Monday, April 16, 2007

Bad company

I could not remember the word "accompany". I knew it existed but couldn't think what it was. It wasn't on the tip of my tongue. It felt like a hole, not like something just out of reach. Somehow it didn't, and still doesn't, feel right.

(Something accompanies something else when it goes with it but is different, complementary. But does heads accompany tails?)

Anyway, I took the idea of "companion piece" and sprinted off with it. Somehow, a companion piece seems more connected with its companion than an accompaniment. It might share a mood, a theme, an idea, or it might be the mirror image: the concerto for oboes and shoehorns to go with the concerto for shoehorns and oboes.

It's worrying though because editors are not supposed to stare dumbfounded at words, trying to figure out why they are wrong. They're supposed to strike out "companions" and put in "accompanies" without thinking. I rely on being able to do that reflexively. It's a bit scary to feel that age will rob me of my skills in this area, and leave me actually having to work at what I do.

1 Comments:

At 5:32 pm, Anonymous Anonymous said...

Zen wrote, "It's a bit scary to feel that age will rob me of my skills in this area, and leave me actually having to work at what I do."

boots sez:

Age is one of those things with many potentially scary aspects. Recalling the word you want instantly, sometimes I wonder if age isn't doing us a favor when it reins us in that way.

I'm often unable to recall the exact word that I'm thinking of. Now, it could be advancing age (who knows when, or if, that shit will kick in) but I expect that it's simply the fact that because of the hours I keep I'm usually sleep-deprived.

It doesn't matter why really. I could have some bizarre disease that makes it difficult to recall one precise word out of thousands.
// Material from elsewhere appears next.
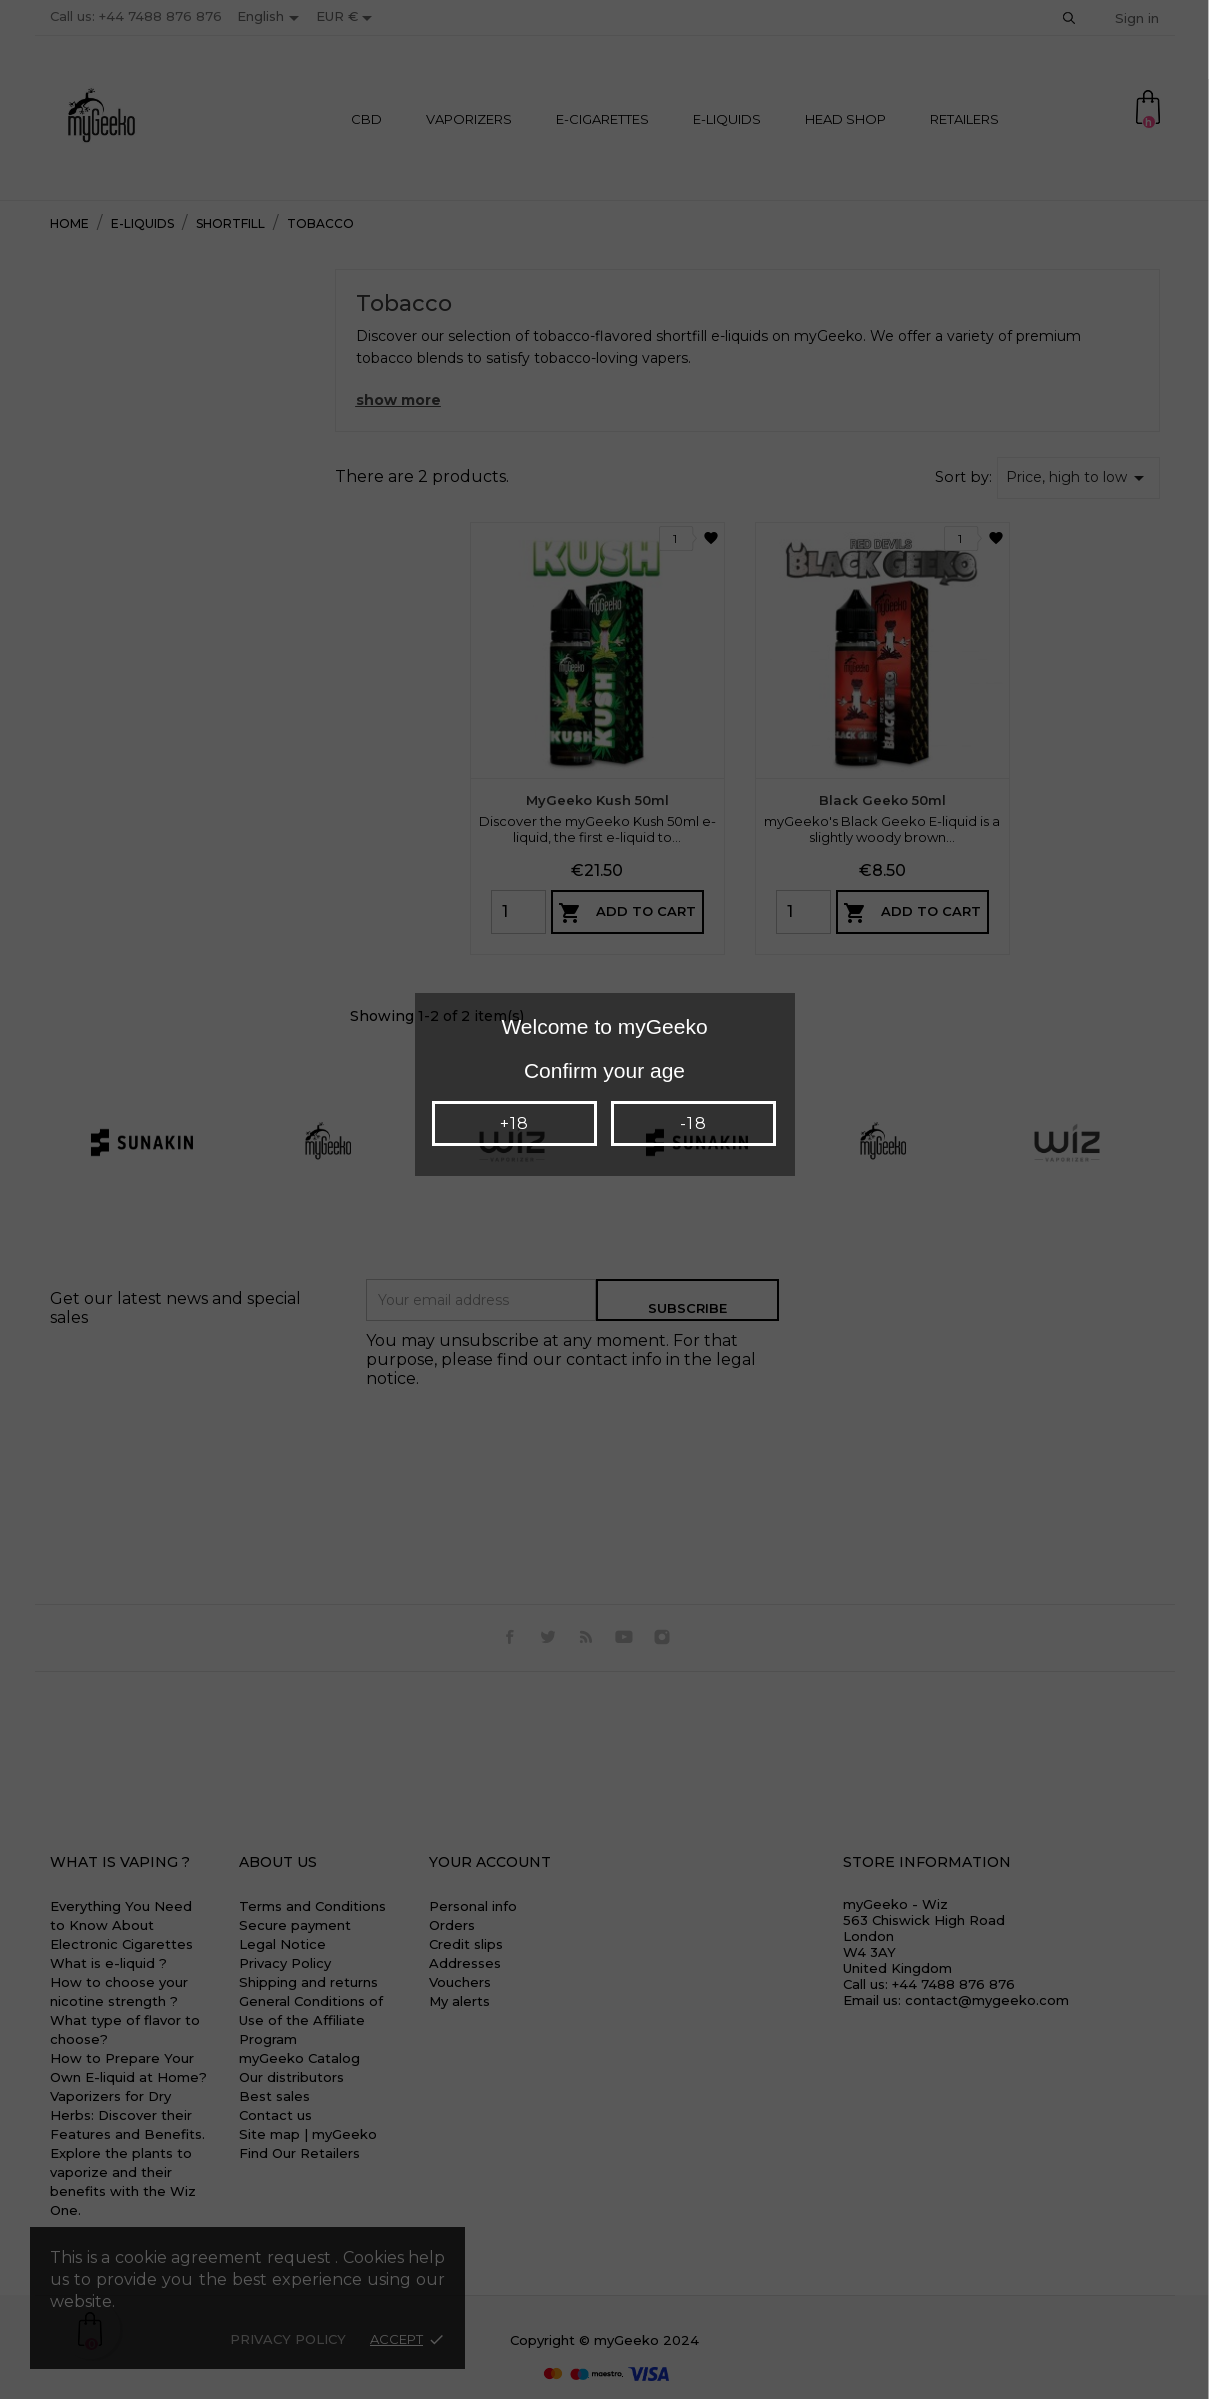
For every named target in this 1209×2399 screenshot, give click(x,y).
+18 (514, 1123)
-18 (693, 1123)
I think it's the thousands that's the problem. Never having been in your home I've no clue how it's organized if it is organized at all. Some people have so much shit in their homes that they can't find any of it. Minds seem to be like that, the more unintegrated shit you have floating around in the way, the harder it is to find any of it. I think "unintegrated" is the key word here, shit that doesn't have its own bin and is tossed onto the heap.

The point of it all may be different for an editor than for a simple writer. Sometimes when I can't find the word that I know is right there, it suggests to me that perhaps I'm overcomplexificating the issue. Do I really need the word I'm looking for, and why? Usually I find that I've been getting too damn writerly and need to come at the idea from a slightly different angle.